> [List of tasks]
**A.** In the Spark-Matcher notebook, rewrite the passage from "Load the example" up to and including "b = a.drop('year'), b.drop('year')", putting "date" in place of "year".
**B.** Decide whether each statement agrees with the Spark-Matcher notebook, answering yes or no and quoting the deciding words: (i) the 'year' column is dropped from both datasets; (ii) 'VLDB' is among the words treated as stopwords; (iii) "Data" is the most frequent word in the venue column.
**C.** Write what follows the final code step in the Spark-Matcher advanced example notebook.

*** Opening Excerpted text ***

# Spark-Matcher advanced example 

This notebook shows how to use the `spark_matcher` with more customized settings. First we create a Spark session:

In [None]:
%config Completer.use_jedi = False  # for proper autocompletion
from pyspark.sql import SparkSession

In [None]:
spark = (SparkSession
             .builder
             .master("local")
             .enableHiveSupport()
             .getOrCreate())

Load the example data:

In [None]:
from spark_matcher.data import load_data

We use the 'library' data and remove the (numeric) 'year' column:

In [None]:
a, b = load_data(spark, kind='library')
a, b = a.drop('year'), b.drop('year')

In [None]:
a.limit(3).toPandas()

Unnamed: 0,title,authors,venue
0,The WASA2 object-oriented workflow management ...,"Gottfried Vossen, Mathias Weske",International Conference on Management of Data
1,A user-centered interface for querying distrib...,"Isabel F. Cruz, Kimberly M. James",International Conference on Management of Data
2,"World Wide Database-integrating the Web, CORBA...","Athman Bouguettaya, Boualem Benatallah, Lily H...",International Conference on Management of Data


`spark_matcher` is shipped with a utility function to get the most frequenty occurring words in a Spark dataframe column. We apply this to the `venue` column:

In [None]:
from spark_matcher.utils import get_most_frequent_words

In [None]:
frequent_words = get_most_frequent_words(a.unionByName(b), col_name='venue')
frequent_words.head(10)

Unnamed: 0,words,count,df
0,SIGMOD,1917,0.390428
1,Data,1640,0.334012
2,Conference,1603,0.326477
3,VLDB,1289,0.262525
4,on,1135,0.231161
5,Record,1111,0.226273
6,International,1001,0.20387
7,,858,0.174745
8,Large,843,0.17169
9,Very,843,0.17169


Based on this list, we decide that we want to consider the words 'conference' and 'international' as stopwords. The utility function `remove_stopwords` does this job:

In [None]:
from spark_matcher.utils import remove_stopwords

In [None]:
stopwords = ['conference', 'international']

In [None]:
a = remove_stopwords(a, col_name='venue', stopwords=stopwords).drop('venue')

*** Closing Excerpted text ***
*** Opening Recorded data ***

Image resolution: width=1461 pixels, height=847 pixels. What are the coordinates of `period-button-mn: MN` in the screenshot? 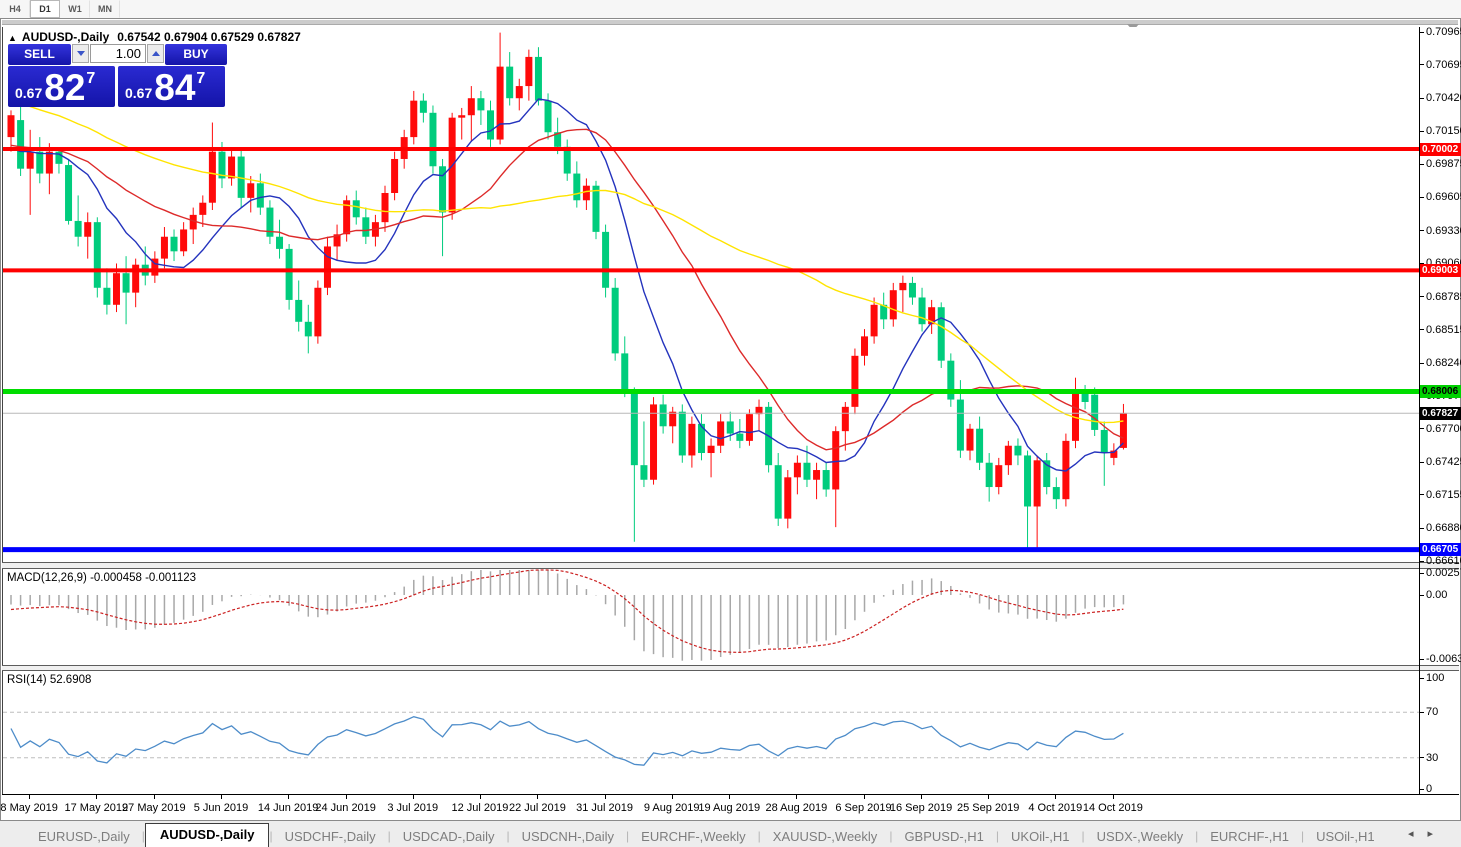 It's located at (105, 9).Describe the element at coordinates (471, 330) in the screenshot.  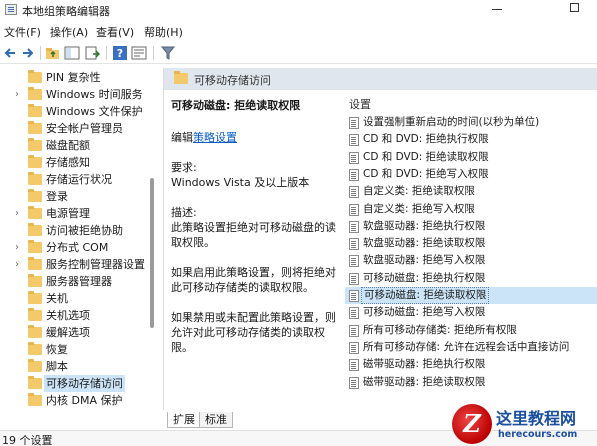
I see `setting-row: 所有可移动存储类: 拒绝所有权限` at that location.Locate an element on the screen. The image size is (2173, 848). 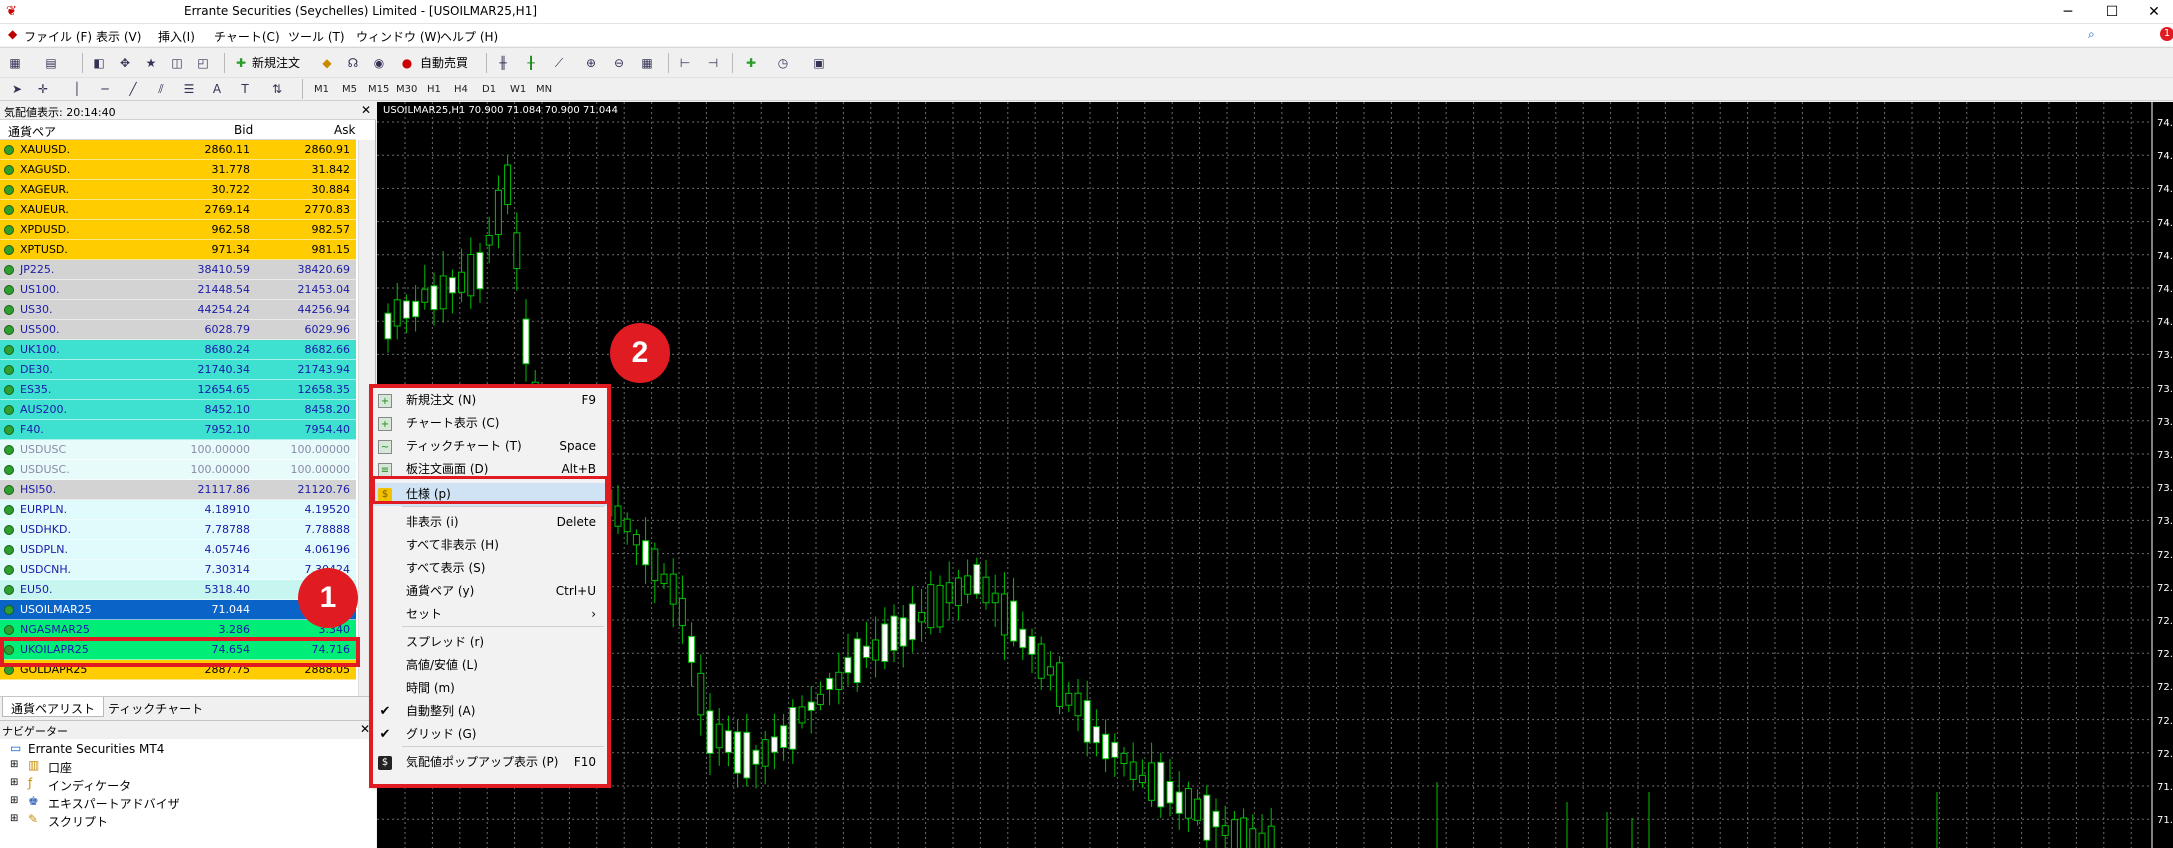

*** Closing Recorded data ***

> [Task answers]
**A.**
Load the example data:

In [None]:
from spark_matcher.data import load_data

We use the 'library' data and remove the (numeric) 'date' column:

In [None]:
a, b = load_data(spark, kind='library')
a, b = a.drop('date'), b.drop('date')

**B.**
(i) Yes: "a, b = a.drop('year'), b.drop('year')"
(ii) No: "stopwords = ['conference', 'international']"
(iii) No: "0,SIGMOD,1917,0.390428"

**C.**
b = remove_stopwords(b, col_name='venue', stopwords=stopwords).drop('venue')

A new column `venue_wo_stopwords` is created in which the stopwords are removed:

In [None]:
a.limit(3).toPandas()

Unnamed: 0,title,authors,venue_wo_stopwords
0,The WASA2 object-oriented workflow management ...,"Gottfried Vossen, Mathias Weske",on Management of Data
1,A user-centered interface for querying distrib...,"Isabel F. Cruz, Kimberly M. James",on Management of Data
2,"World Wide Database-integrating the Web, CORBA...","Athman Bouguettaya, Boualem Benatallah, Lily H...",on Management of Data


We use the `spark_matcher` to link the records in dataframe `a` with the records in dataframe `b`. Instead of the `venue` column, we now use the newly created `venue_wo_stopwords` column.

In [None]:
from spark_matcher.matcher import Matcher

In [None]:
myMatcher = Matcher(spark, col_names=['title', 'authors', 'venue_wo_stopwords'], checkpoint_dir='path_to_checkpoints')

Now we are ready for fitting the `Matcher` object.

In [None]:
myMatcher.fit(a, b)

The `Matcher` is now trained and can be used to predict on all data as usual:

In [None]:
result = myMatcher.predict(a, b, threshold=0.5, top_n=3)

Now let's have a look at the results:

In [None]:
result_pdf = result.toPandas()

In [None]:
result_pdf.sort_values('score')